The issue of Parliament TV footage being used in political advertising was brought to Mallard's attention after a complaint from Labour Party MP Kieran McAnulty on Thursday.
"[McAnulty raised] the use by the Leader of the Opposition of official television coverage of the House for political advertising without the permission of the members shown, and publishing a false and misleading account of proceedings contrary to Part B, Appendix D of Standing Orders," Mallard said on Thursday.
That section of the House's rules covers the use of official television coverage which "must not be used in any medium for political advertising or election campaigning (except with the permission of all members shown)".
The specific complaint related to a video that used cut and slowed down footage of Labour Party MP Deborah Russell.
Dr Russell joked she was proud of getting her own National Party attack ad, but Mallard ruled videos using edited Parliament TV footage featuring other MPs without their permission must be removed by 5pm on Friday.

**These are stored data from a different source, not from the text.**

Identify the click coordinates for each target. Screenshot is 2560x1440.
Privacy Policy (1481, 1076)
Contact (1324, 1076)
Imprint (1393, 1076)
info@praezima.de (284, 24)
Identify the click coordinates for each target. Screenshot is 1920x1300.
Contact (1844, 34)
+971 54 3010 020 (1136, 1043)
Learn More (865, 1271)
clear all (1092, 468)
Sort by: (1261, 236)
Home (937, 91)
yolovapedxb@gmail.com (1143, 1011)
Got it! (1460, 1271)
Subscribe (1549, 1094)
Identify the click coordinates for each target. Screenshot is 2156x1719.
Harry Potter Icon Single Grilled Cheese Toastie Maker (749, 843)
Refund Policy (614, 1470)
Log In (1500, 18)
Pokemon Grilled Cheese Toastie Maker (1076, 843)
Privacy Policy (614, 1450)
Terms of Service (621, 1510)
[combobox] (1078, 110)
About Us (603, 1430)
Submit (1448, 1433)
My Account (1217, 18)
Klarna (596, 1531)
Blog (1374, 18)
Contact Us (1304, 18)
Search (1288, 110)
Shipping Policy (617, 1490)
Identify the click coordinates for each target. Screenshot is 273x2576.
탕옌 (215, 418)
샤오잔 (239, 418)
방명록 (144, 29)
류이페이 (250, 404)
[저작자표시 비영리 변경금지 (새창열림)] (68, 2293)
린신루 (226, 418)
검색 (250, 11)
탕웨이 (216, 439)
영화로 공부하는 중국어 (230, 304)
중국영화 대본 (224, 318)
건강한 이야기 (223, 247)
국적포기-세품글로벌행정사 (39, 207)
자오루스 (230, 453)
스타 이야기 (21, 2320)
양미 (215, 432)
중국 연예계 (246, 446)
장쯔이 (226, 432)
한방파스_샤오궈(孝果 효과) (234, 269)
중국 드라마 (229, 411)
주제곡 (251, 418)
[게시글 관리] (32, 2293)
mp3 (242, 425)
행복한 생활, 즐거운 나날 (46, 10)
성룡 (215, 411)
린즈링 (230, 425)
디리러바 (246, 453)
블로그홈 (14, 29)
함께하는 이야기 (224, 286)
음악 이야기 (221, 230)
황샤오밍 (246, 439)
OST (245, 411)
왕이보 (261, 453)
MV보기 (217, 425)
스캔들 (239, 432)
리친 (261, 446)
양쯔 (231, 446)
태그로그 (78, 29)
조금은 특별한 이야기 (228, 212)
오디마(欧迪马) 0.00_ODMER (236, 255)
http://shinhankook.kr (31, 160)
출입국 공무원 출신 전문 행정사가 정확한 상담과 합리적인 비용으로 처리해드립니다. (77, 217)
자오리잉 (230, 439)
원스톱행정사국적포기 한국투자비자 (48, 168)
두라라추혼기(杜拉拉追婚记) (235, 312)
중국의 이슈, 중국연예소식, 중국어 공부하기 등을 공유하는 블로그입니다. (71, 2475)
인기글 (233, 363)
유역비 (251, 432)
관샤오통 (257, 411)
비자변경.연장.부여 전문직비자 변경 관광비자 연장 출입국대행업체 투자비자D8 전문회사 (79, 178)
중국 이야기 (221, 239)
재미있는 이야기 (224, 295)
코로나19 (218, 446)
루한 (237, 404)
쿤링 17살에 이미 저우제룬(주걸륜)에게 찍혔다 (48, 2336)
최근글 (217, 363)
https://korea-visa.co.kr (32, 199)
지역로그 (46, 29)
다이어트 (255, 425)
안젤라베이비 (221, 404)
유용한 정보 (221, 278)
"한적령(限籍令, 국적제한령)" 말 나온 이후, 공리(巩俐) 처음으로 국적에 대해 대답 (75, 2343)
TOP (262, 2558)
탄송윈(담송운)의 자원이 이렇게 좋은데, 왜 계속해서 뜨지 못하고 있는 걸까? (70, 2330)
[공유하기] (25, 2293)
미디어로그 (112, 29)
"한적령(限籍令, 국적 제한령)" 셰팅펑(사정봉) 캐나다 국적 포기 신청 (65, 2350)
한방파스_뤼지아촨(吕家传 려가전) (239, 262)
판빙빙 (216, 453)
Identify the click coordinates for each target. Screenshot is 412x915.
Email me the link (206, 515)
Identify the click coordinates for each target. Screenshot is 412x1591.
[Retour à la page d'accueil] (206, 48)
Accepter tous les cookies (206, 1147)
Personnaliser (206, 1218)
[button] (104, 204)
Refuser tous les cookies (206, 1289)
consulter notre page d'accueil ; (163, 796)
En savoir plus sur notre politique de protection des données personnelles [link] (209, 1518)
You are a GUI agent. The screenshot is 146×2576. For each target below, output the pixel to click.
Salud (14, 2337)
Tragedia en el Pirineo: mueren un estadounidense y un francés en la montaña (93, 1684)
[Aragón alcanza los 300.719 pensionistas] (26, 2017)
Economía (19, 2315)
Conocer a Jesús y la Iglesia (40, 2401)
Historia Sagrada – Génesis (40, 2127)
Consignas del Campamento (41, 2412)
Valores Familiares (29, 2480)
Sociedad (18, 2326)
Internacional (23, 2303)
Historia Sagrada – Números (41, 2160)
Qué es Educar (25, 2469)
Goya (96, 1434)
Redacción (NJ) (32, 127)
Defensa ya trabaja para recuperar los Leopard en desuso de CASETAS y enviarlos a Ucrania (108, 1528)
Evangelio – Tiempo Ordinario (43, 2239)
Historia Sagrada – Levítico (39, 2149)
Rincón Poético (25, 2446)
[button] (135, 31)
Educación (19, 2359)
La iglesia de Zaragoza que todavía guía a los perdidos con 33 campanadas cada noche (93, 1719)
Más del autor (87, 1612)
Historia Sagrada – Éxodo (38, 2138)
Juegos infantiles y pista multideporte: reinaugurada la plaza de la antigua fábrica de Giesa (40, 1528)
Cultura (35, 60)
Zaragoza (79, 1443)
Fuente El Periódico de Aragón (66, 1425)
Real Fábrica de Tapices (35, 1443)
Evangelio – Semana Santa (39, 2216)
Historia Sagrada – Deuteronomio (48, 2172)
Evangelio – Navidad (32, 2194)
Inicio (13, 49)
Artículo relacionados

The National Party refused to do so and they're still there more than three days after the deadline. The party even shared the video of Dr Russell that sparked the initial complaint at 6PM on Friday.
Bridges said he had no issue when footage of him was used, but the Government can't take the same treatment.
"When the Greens do one mocking my accent and so on, good for them, I quite enjoy it. But when the boot's on the other foot, the Government, certainly the Labour Party, 'oh you're not allowed to do this'."
Mallard is reviewing the rule that caused the initial furore urgently, with submissions on the review due to close on October 16.